__TO BE DONE__.
Rewrite the records from the line that contains "Task: Open the 福州市 city selector" through the end of the records, renaming "Viewport" to "Screen" and keeping everything else unchanged. Leave the pictures out of your answer.

========================

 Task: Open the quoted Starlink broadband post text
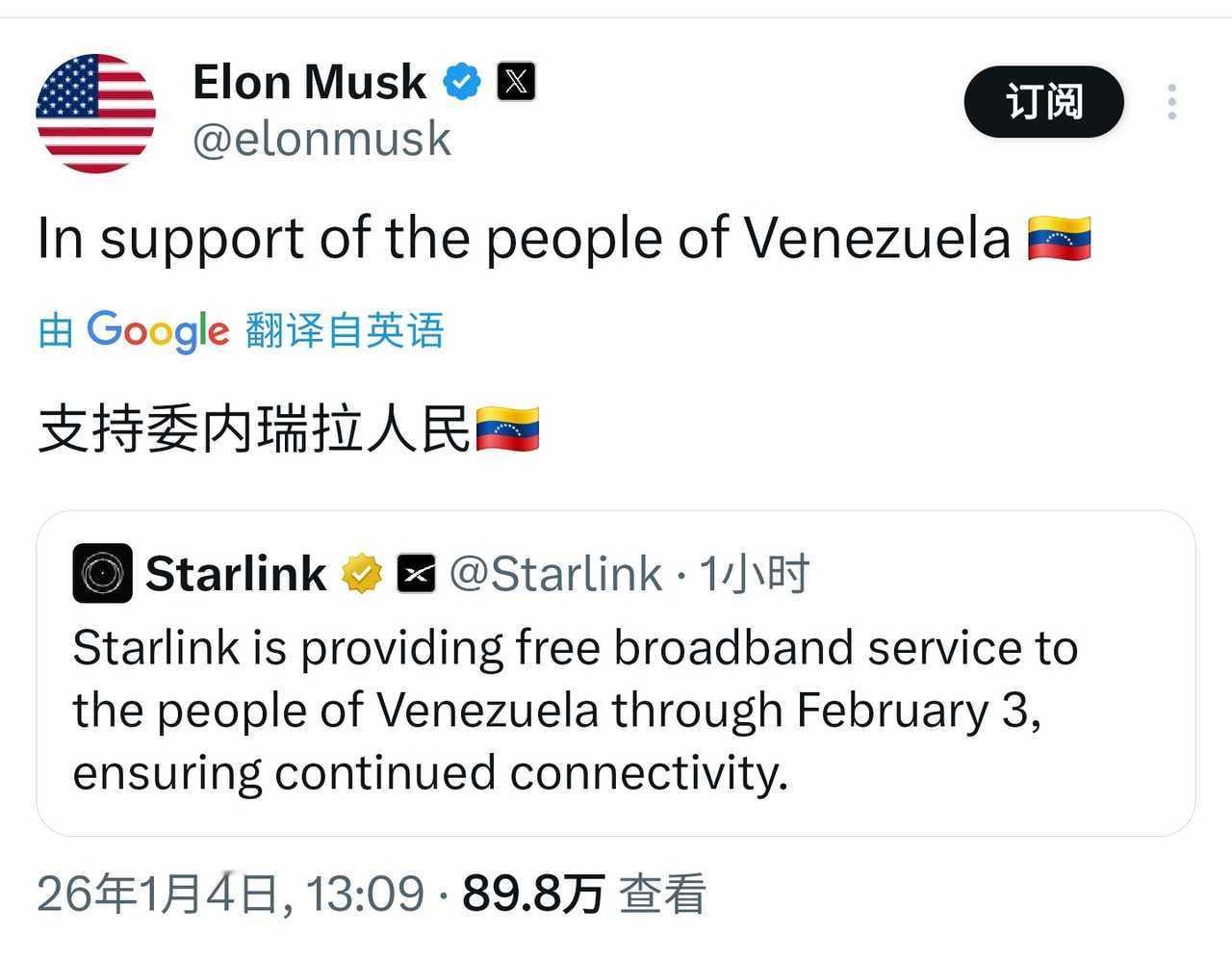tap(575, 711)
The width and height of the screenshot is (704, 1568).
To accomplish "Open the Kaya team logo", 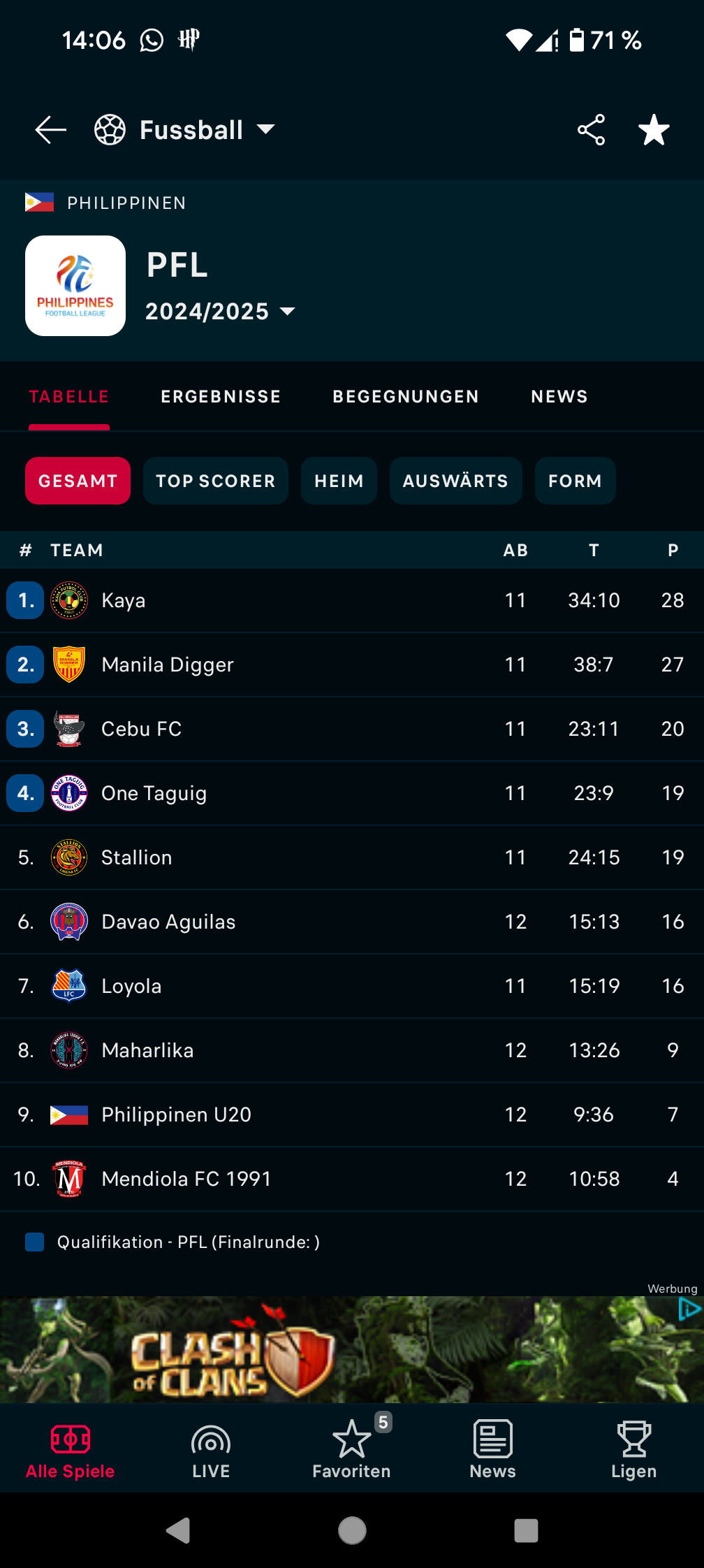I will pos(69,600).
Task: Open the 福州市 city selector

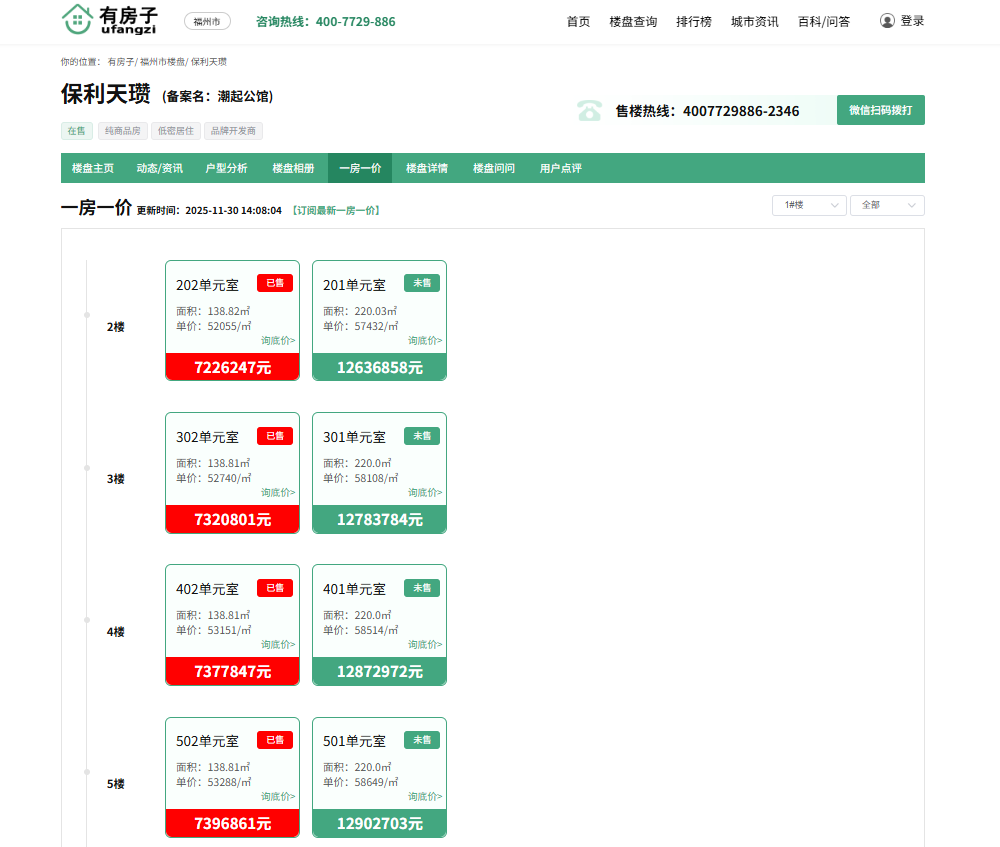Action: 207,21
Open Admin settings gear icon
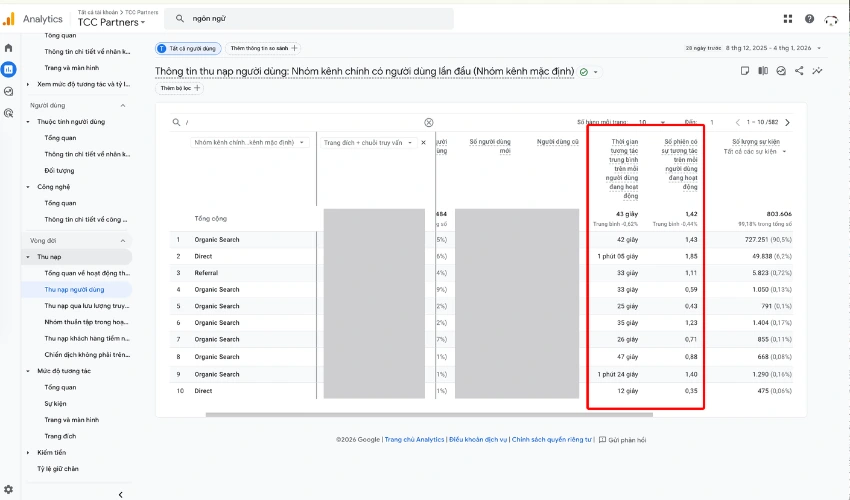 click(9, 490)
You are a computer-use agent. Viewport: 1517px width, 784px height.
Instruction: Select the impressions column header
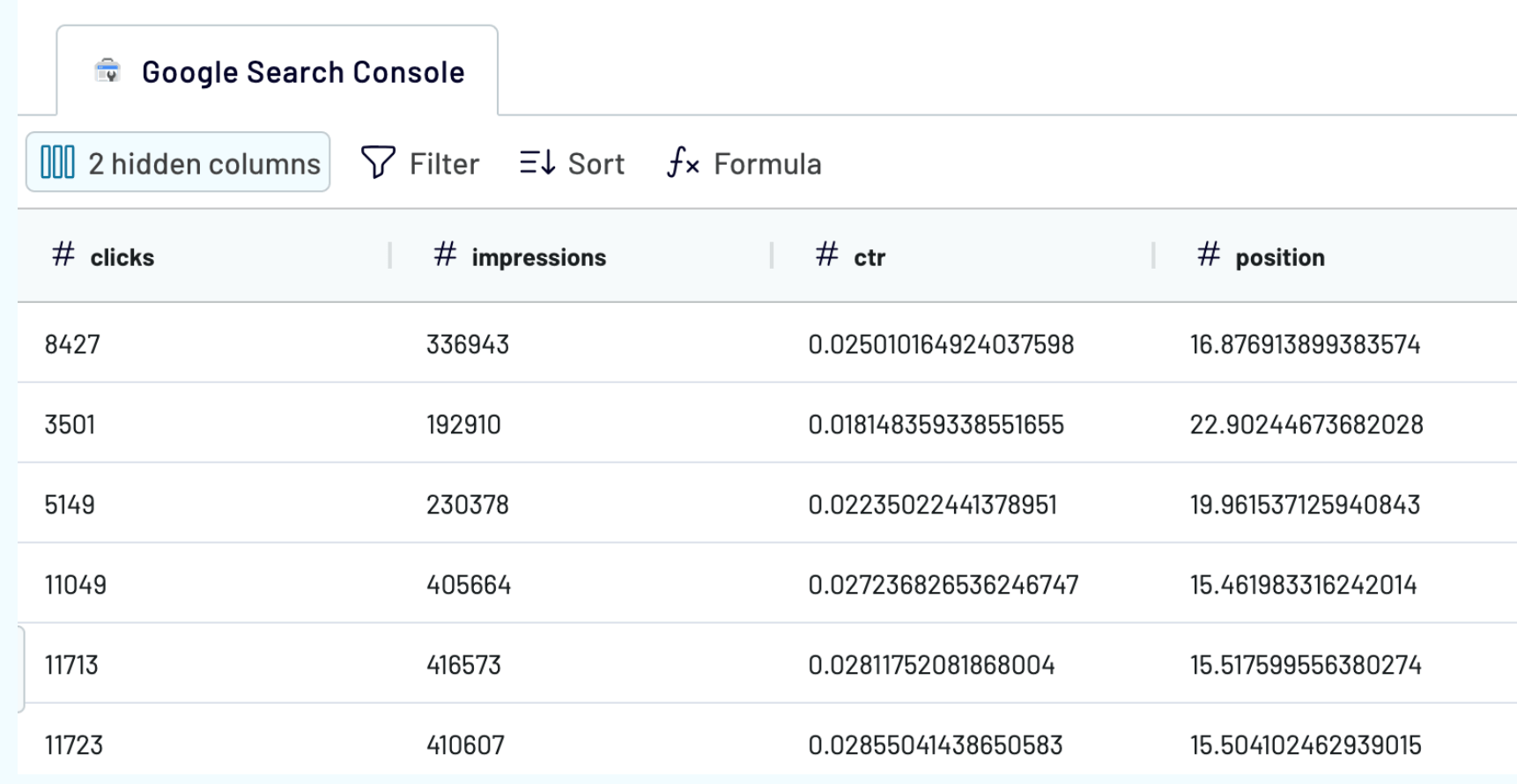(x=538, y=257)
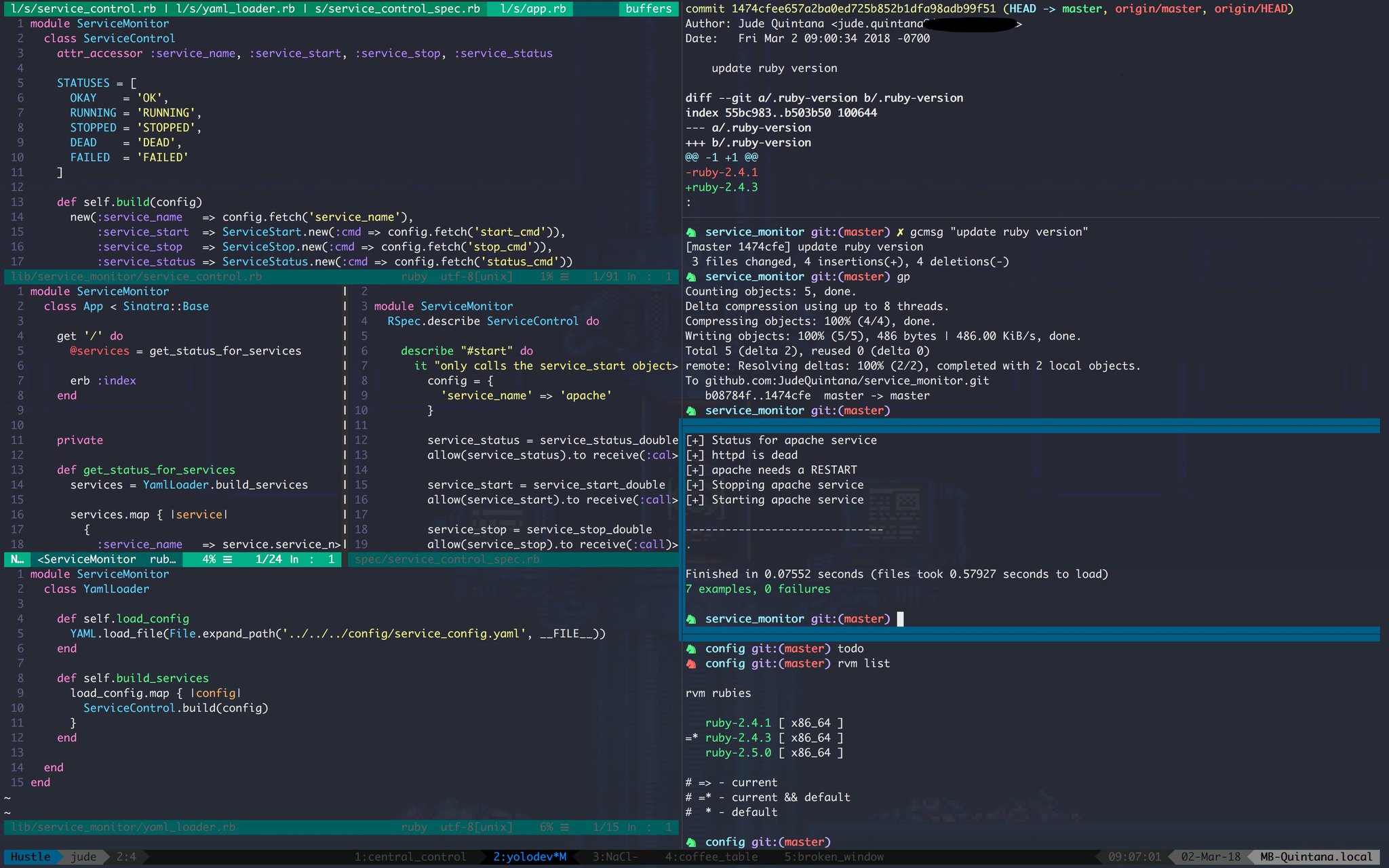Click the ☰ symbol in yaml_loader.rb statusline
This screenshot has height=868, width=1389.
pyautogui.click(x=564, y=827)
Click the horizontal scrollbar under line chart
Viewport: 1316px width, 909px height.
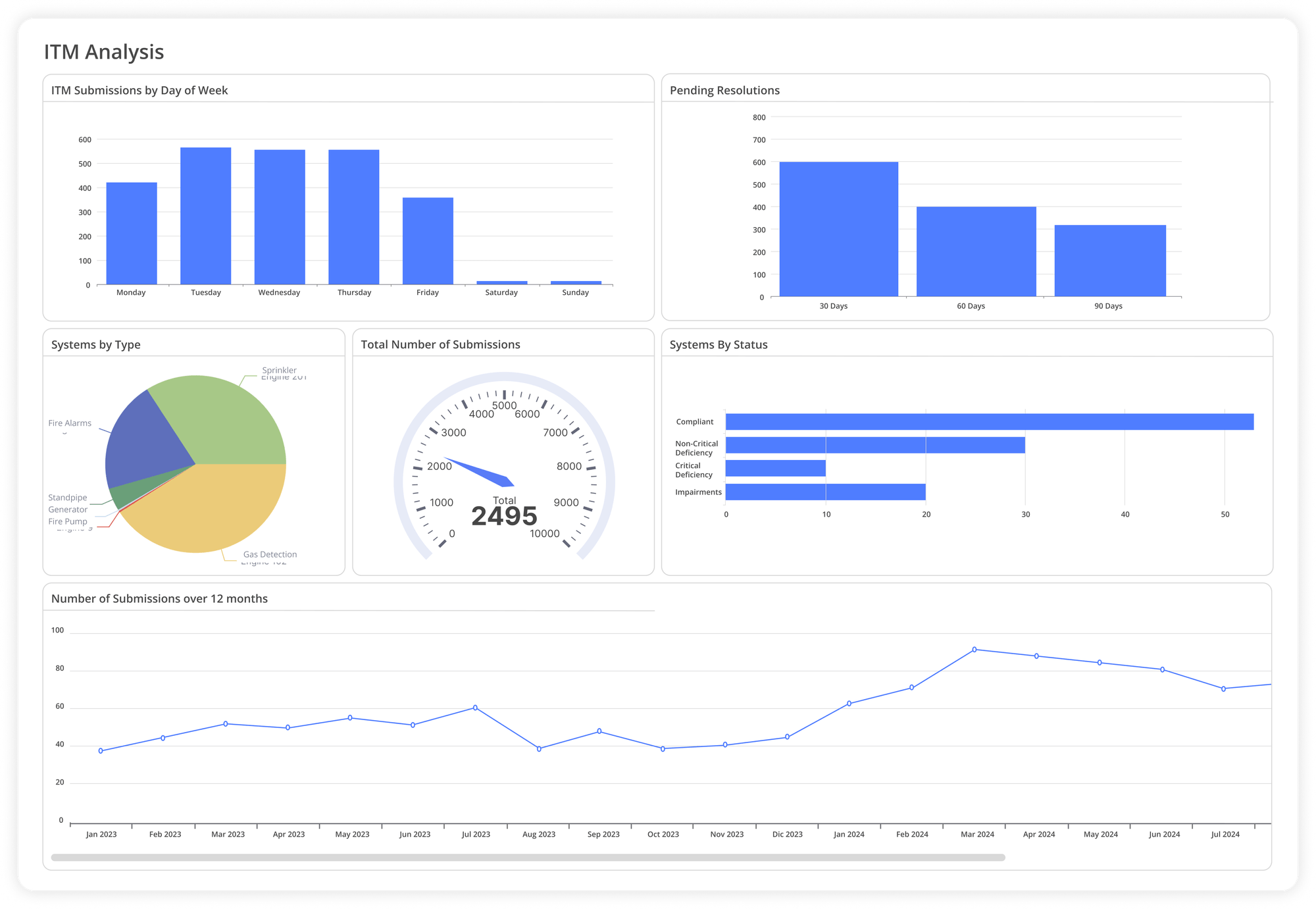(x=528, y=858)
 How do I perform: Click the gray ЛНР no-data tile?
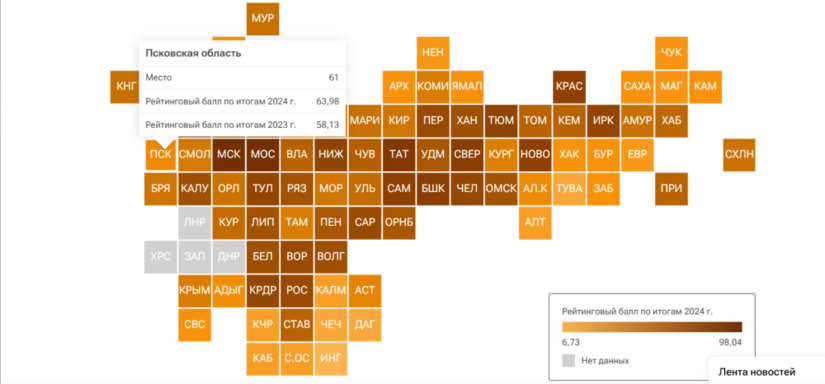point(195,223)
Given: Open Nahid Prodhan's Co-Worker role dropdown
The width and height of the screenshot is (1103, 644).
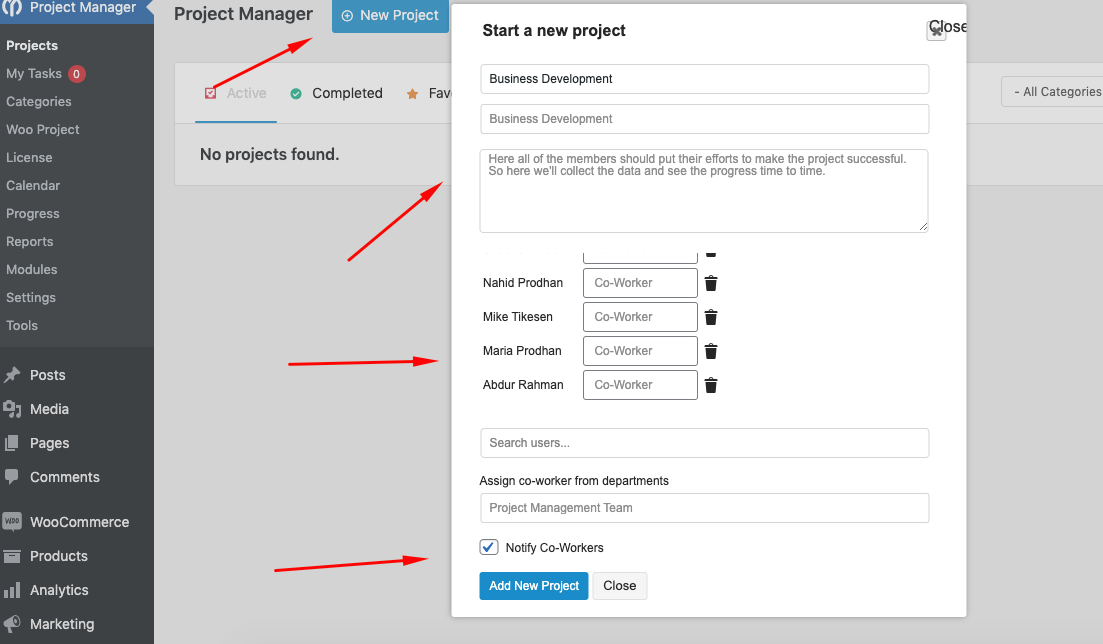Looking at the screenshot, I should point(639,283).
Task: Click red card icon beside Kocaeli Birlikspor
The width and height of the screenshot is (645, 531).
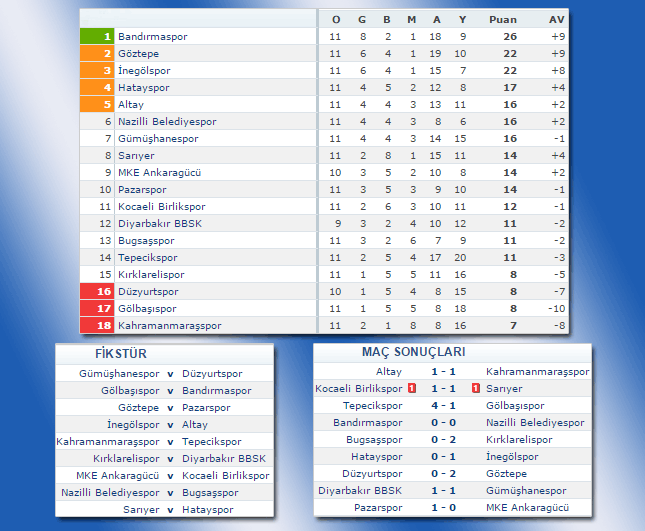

========================

__EXERCISE OUTPUT__.
Task: Open the 福州市 city selector

Action: 207,21
Open Admin settings gear icon
 click(9, 490)
You are a computer-use agent. Screen: 1517px width, 784px height.
Instruction: Select the impressions column header
(x=538, y=257)
Click the ☰ symbol in yaml_loader.rb statusline
This screenshot has height=868, width=1389.
pyautogui.click(x=564, y=827)
Click the horizontal scrollbar under line chart
Screen: 1316px width, 909px height.
(x=528, y=858)
 How do I perform: Click the gray ЛНР no-data tile?
point(195,223)
Given: Open Nahid Prodhan's Co-Worker role dropdown
The width and height of the screenshot is (1103, 644).
Looking at the screenshot, I should point(639,283).
Task: Click red card icon beside Kocaeli Birlikspor
The width and height of the screenshot is (645, 531).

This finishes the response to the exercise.